Problem details. Pictures in the records below must be left out. Return exactly the lines from the line with "Task: Click the back arrow next to 返回" to the line with "The height and width of the screenshot is (370, 462).", both included.

*** Records ***

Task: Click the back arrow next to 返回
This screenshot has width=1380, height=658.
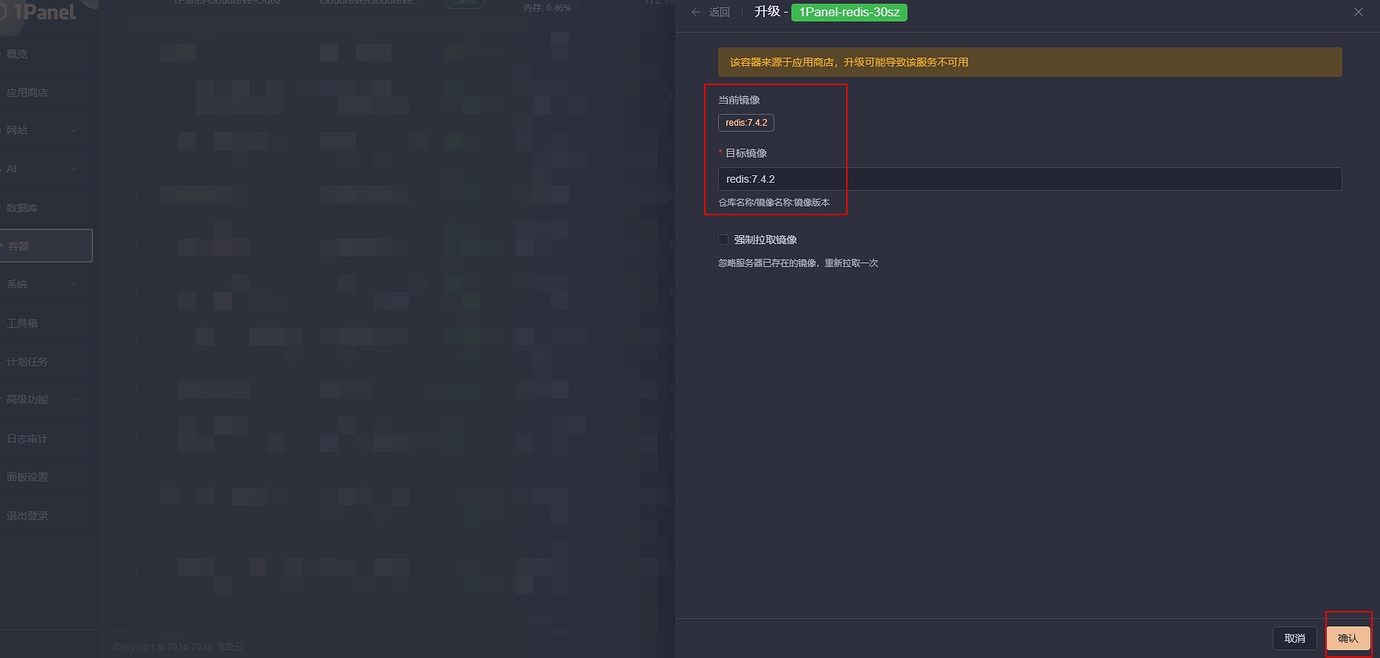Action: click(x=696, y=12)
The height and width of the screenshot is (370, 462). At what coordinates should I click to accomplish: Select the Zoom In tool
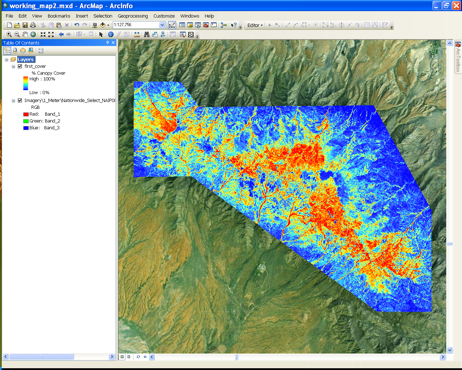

*** End of Records ***
*** Records ***

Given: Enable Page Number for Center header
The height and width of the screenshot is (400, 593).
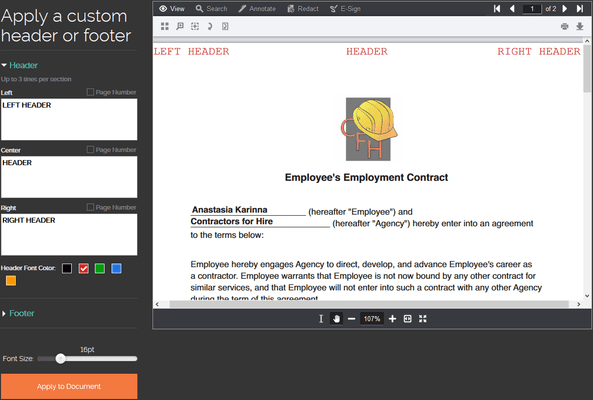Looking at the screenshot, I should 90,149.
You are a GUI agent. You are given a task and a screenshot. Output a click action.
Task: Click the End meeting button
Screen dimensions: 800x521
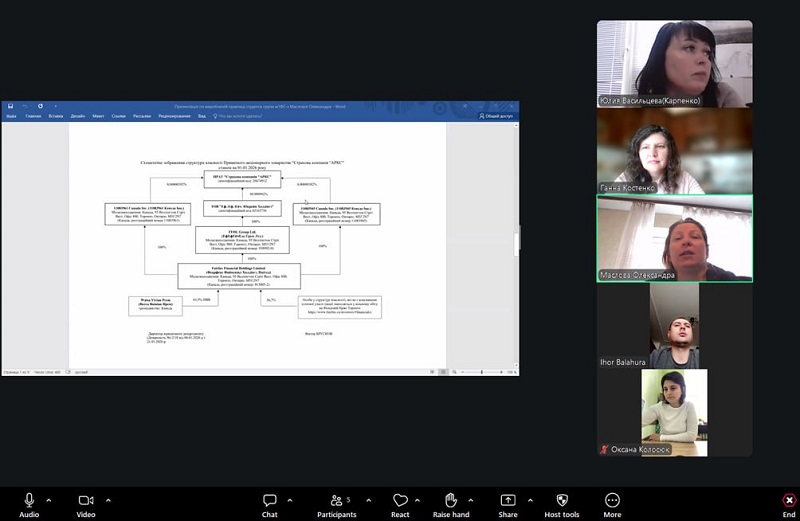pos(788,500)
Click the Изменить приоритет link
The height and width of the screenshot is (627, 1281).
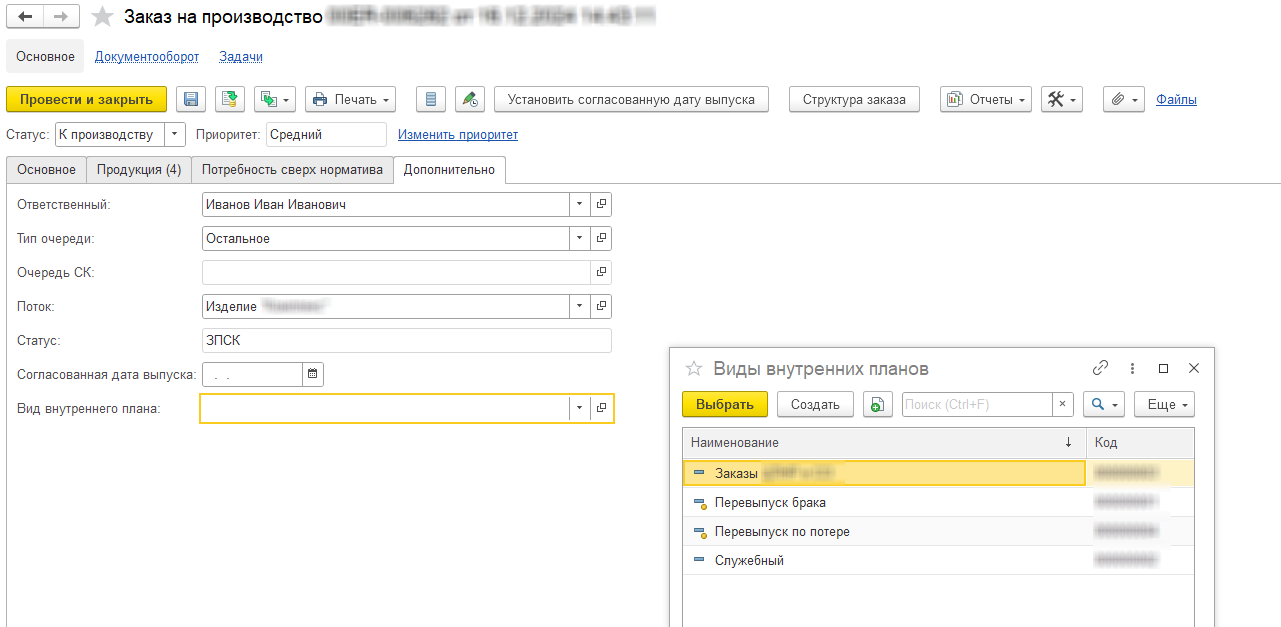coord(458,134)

*** End of Records ***

Response area.
Task: Click the back arrow next to 返回
This screenshot has width=1380, height=658.
Action: click(x=696, y=12)
The height and width of the screenshot is (370, 462). At what coordinates should I click to accomplish: Select the Zoom In tool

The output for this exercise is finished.